─── Data provided

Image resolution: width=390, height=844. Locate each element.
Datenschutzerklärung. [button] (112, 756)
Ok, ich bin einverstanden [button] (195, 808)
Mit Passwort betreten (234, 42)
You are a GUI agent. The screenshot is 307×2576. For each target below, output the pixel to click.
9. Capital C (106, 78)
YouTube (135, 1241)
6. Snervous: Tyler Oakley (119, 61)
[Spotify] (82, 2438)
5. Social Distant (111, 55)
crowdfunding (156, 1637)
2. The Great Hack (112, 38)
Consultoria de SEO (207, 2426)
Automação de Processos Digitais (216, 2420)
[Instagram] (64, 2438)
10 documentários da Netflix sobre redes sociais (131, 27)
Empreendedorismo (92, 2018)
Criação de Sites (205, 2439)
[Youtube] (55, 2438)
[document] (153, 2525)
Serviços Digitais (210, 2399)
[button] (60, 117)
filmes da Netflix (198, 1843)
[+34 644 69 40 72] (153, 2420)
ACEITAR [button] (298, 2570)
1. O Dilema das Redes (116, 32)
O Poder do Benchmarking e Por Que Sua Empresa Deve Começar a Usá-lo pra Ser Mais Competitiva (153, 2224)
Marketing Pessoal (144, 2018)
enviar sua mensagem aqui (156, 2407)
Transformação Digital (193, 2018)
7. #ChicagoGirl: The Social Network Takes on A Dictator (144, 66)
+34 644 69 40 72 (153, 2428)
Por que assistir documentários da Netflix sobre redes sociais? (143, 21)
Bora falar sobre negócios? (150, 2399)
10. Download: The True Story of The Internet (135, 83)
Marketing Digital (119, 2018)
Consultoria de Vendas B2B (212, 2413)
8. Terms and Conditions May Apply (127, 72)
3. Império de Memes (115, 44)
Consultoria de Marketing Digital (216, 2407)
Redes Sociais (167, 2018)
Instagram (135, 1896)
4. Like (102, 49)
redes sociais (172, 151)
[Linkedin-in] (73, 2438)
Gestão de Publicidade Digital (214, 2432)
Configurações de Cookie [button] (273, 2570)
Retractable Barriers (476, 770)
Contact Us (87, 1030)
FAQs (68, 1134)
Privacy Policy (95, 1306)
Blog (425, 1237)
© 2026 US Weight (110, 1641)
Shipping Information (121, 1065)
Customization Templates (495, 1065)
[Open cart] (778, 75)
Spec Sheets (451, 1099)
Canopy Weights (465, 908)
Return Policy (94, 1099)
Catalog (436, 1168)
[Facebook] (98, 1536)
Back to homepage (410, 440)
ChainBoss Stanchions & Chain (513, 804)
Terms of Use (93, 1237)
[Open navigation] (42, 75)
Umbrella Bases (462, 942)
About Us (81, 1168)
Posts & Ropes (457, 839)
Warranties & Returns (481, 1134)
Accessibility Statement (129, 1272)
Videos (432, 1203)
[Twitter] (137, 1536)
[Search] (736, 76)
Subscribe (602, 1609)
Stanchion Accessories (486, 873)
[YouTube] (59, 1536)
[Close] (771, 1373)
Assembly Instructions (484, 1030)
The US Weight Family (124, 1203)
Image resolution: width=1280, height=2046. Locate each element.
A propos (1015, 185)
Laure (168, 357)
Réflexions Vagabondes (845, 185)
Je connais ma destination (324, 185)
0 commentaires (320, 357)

──────

### What is being asked
Beginning at the line with "Return Policy (94, 1099)" and stopping after the line with "[Close] (771, 1373)", please write out every line of the data above exactly and nothing else.

### Response to this exercise
Return Policy (94, 1099)
Catalog (436, 1168)
[Facebook] (98, 1536)
Back to homepage (410, 440)
ChainBoss Stanchions & Chain (513, 804)
Terms of Use (93, 1237)
[Open navigation] (42, 75)
Umbrella Bases (462, 942)
About Us (81, 1168)
Posts & Ropes (457, 839)
Warranties & Returns (481, 1134)
Accessibility Statement (129, 1272)
Videos (432, 1203)
[Twitter] (137, 1536)
[Search] (736, 76)
Subscribe (602, 1609)
Stanchion Accessories (486, 873)
[YouTube] (59, 1536)
[Close] (771, 1373)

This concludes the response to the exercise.